● Text shown:
□ □ □

The farming community has provided leadership on alternative energy and every piece of land in Ireland could be utilised to produce energy crops. For example, some weeks ago, Duggan Brothers in conjunction with young, modern farmers in the cattle and pig sectors, and Professor Gerry Murphy of University College, Cork, presented a proposal to the Committee on Agriculture, Fisheries and Food. It was entitled "Anaerobic Digestion in Ireland: the Problems and the Potential". The net benefit of this proposal would be to create 15,000 jobs in the construction, service and implementation phases. There would be no decrease in agricultural production. In addition, no capital injection would be required by the Government, while there would be a major reduction in greenhouse gases. That is an example of the entrepreneurship involved and the positive approaches that the Minister and his Government colleagues could tap into in order to alleviate our problems.
I wish to congratulate Deputy Simon Coveney for bringing this important motion before the House. While conscious of our national vulnerability to fossil fuel disruptions because of our excessive reliance on imported oil and gas supplies, I would like to highlight the position of the midlands. In particular, Longford, Mullingar and other midland towns have still not been connected to the national gas grid. I am glad that the Minister is hear to listen to this debate. These locations are currently without the advantage of a coherent and co-operative energy infrastructural provision. The gas pipeline must be extended to Mullingar, Longford and other midland towns. This is something for which I have campaigned for a number of years and I have discussed the matter personally with the Minister. I have also discussed with him the patchy broadband service in the midlands.
Smart Grid, as proposed by Fine Gael, will be formed from the merger of Eirgrid and the ESB. I am confident it will provide a new energy infrastructure not alone for the midlands but also the entire country. It will take ownership of Ireland's electricity transmission and distribution infrastructure. Smart Grid, a merger of networks, will work on three broad sets of targets. These would include making Ireland a net exporter of energy by 2030. We should be producing 50% of our electricity from renewables by 2020. A nationwide infrastructure would see 50% of cars running on electricity by 2025 and 100% by 2030.
I welcome the recent announcement of a €5,000 grant to purchasers of electric cars. I think Deputy Peter Kelly has one on order.

□ □ □

● Material:
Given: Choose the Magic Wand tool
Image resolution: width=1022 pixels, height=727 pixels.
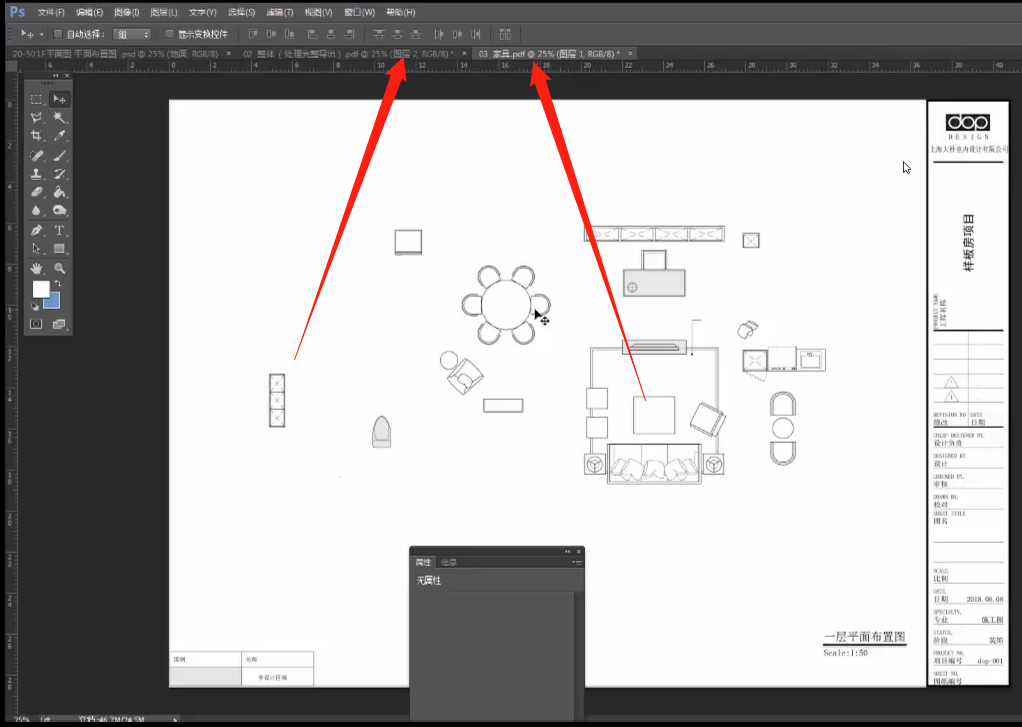Looking at the screenshot, I should (x=59, y=118).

□ □ □

● Exercise instructions:
(A) Do the following statements agree with the Irish energy debate? For each, answer yes or no and quote the deciding words. (i) The anaerobic digestion proposal would need a capital injection from the Government. (ii) Smart Grid would be formed by merging Eirgrid and the ESB. (iii) The targets call for 50% of cars to run on electricity by 2020.
(B) Pick up the Irish energy debate after its final sentence and continue it.

● Final results:
(A)
(i) No: "no capital injection would be required by the Government"
(ii) Yes: "Smart Grid, as proposed by Fine Gael, will be formed from the merger of Eirgrid and the ESB."
(iii) No: "50% of cars running on electricity by 2025"

(B)
In order to meet the needs of Longford-Westmeath, I want to see Smart Grid efficiency extended to the midlands as a matter of urgency. However, it is extremely important at this point to ensure that all cables are routed underground. This is imperative to protect the rural landscape and avoid unsightly interconnectors above ground, which would impact adversely on tourism and have the potential to affect health negatively. Our local economy depends on such provision and without a gas supply, broadband access and a sustainable source of electric power, we cannot compete on the domestic or world markets.
Renewables and interconnectors are the buzz words for our future energy requirements. However, I am deeply concerned at the intrusion of overhead cables on our rural landscape. As I have stated in the past, I strongly advocate the alternative of putting cables underground. In this case, it would be extremely shortsighted to be penny wise and pound foolish. It would cost more, but the long-term benefits should be a driving force for such an initiative.
About three years ago, the Government established a pilot scheme to grow elephant grass. This crop, however, has failed in many areas. A lot of farmers who ploughed up land to cultivate this product are now out of pocket as a result of the pilot scheme's failure. I met 20 or 30 of them in my constituency and they are devastated by the crop's failure. Those farmers should be compensated by receiving the funds they were promised. I would appreciate it if the Minister for Communications, Energy and Natural Resources could take that matter on board. I know the scheme was launched by the Minister for Agriculture, Fisheries and Food, but the Minister present, Deputy Eamon Ryan, also has a role to play in this regard. He should ensure that while people should be encouraged to get involved in pilot schemes, they need to be compensated if such schemes fail.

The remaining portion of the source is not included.